# Age at creation for programming languages stats

Anton Antonov
[MathematicaForPrediction at WordPress](https://mathematicaforprediction.wordpress.com)
May 2024

## Introduction

In this notebook we ingest programming languages creation data from ["](https://pldb.io/index.html)**[P](https://pldb.io/index.html)**[rogramming ](https://pldb.io/index.html)**[L](https://pldb.io/index.html)**[anguage ](https://pldb.io/index.html)**[D](https://pldb.io/index.html)**[ata](https://pldb.io/index.html)**[B](https://pldb.io/index.html)**[ase"](https://pldb.io/index.html) and visualize several statistics of it.

We do not examine the data source and we do not want to reason too much about the data using the stats. We started this notebook by just wanting to make the bubble charts (both 2D and 3D.) Nevertheless, we are tempted to say and justify statements like:

- Pareto holds, as usual.

- Language creators tend to do it more than once.

- Beware the [Second system effect](https://en.wikipedia.org/wiki/Second-system_effect).

### References

Here are reference links with explanations and links to dataset files:

- [The Ages of Programming Language Creators (pldb.io)](https://pldb.io/posts/ageAtCreation.html)

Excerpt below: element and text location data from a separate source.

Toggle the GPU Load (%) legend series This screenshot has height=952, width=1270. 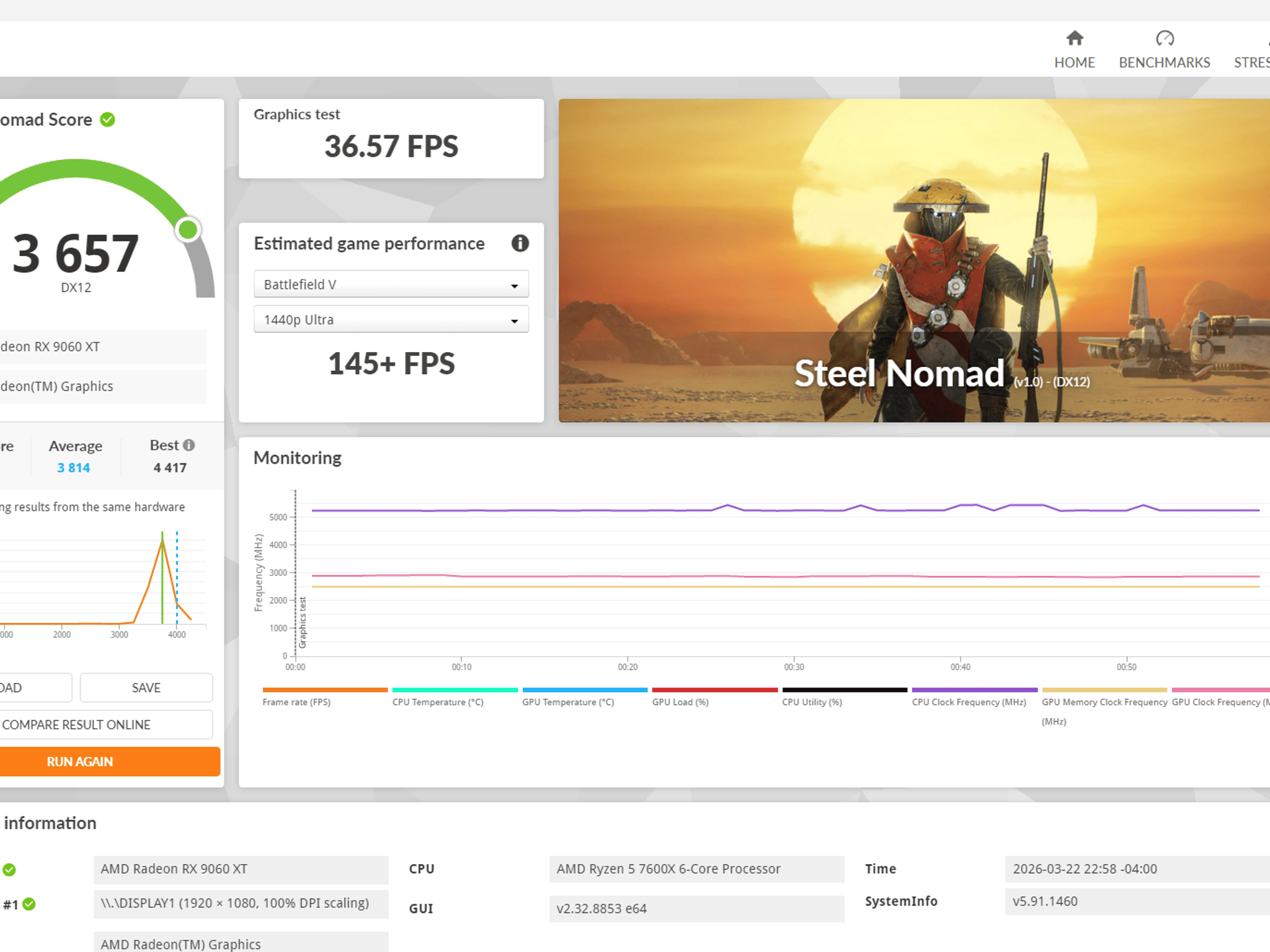[714, 697]
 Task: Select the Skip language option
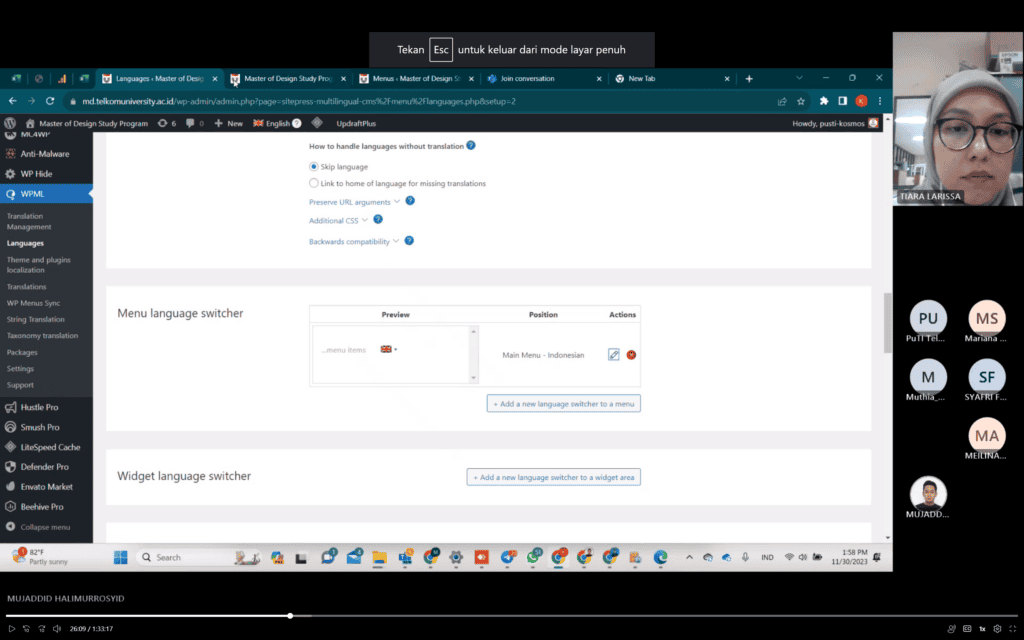coord(313,167)
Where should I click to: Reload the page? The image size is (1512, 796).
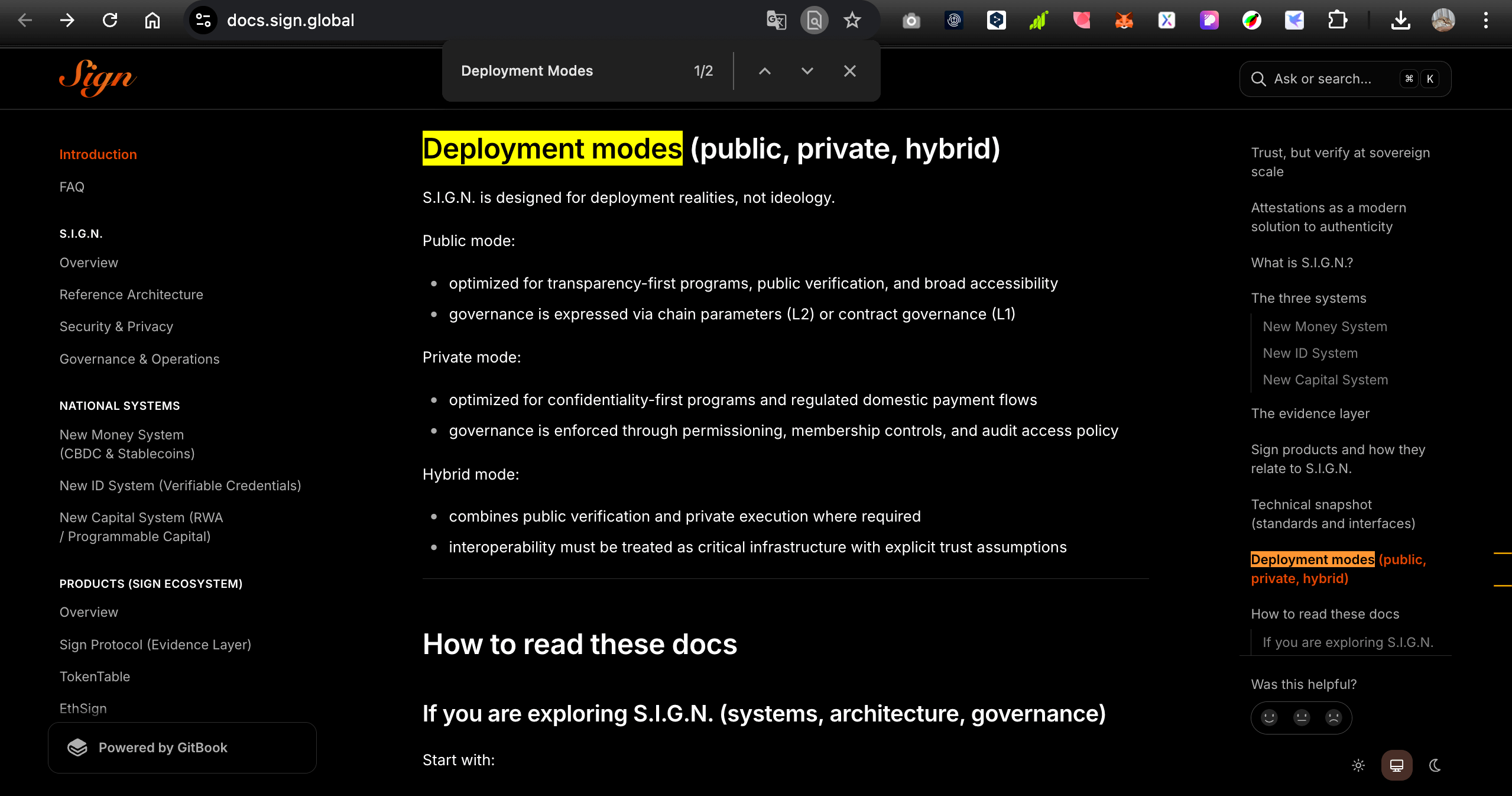click(110, 20)
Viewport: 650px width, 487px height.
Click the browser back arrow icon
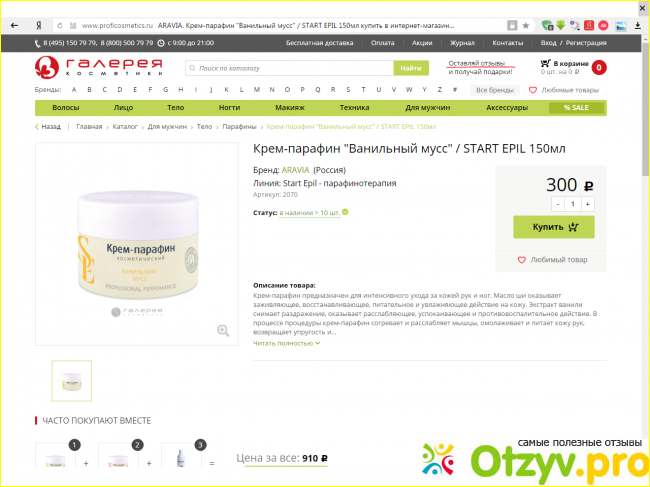point(15,26)
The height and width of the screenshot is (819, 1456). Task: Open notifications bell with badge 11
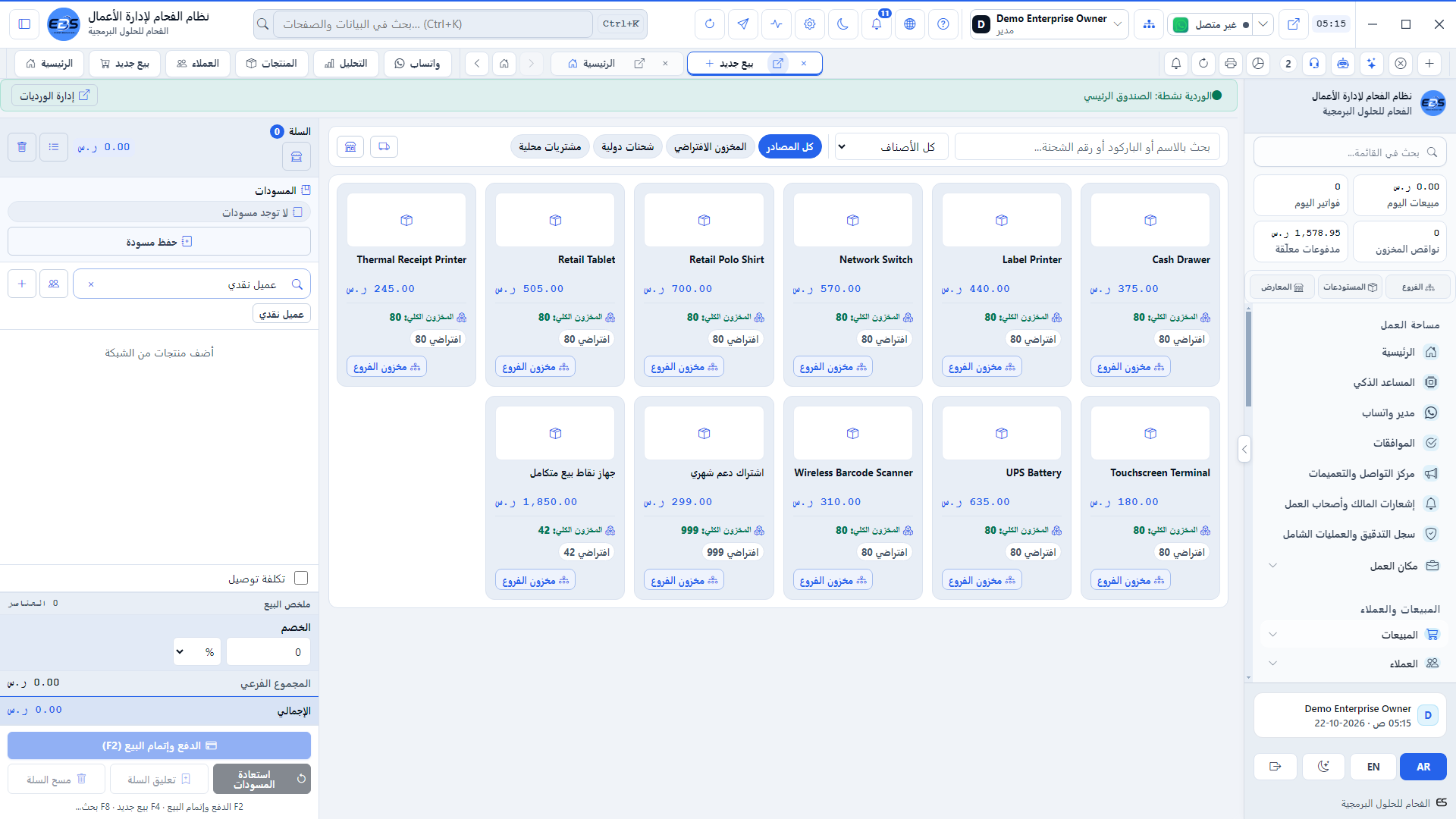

    - Short note about data and related statistics; provides a link to a [TSV file](https://pldb.io/posts/age.tsv) with the data.

- [The Ages of Programming Language Creators (datawrapper.dwcdn.net)](https://datawrapper.dwcdn.net/rT0yG/1/)

    - "Just a plot"; provides a link to a CSV file with the data.

- [The Ages of Programming Language Creators](https://www.reddit.com/r/programming/comments/1cw2ri4/the_ages_of_programming_language_creators/) (Reddit)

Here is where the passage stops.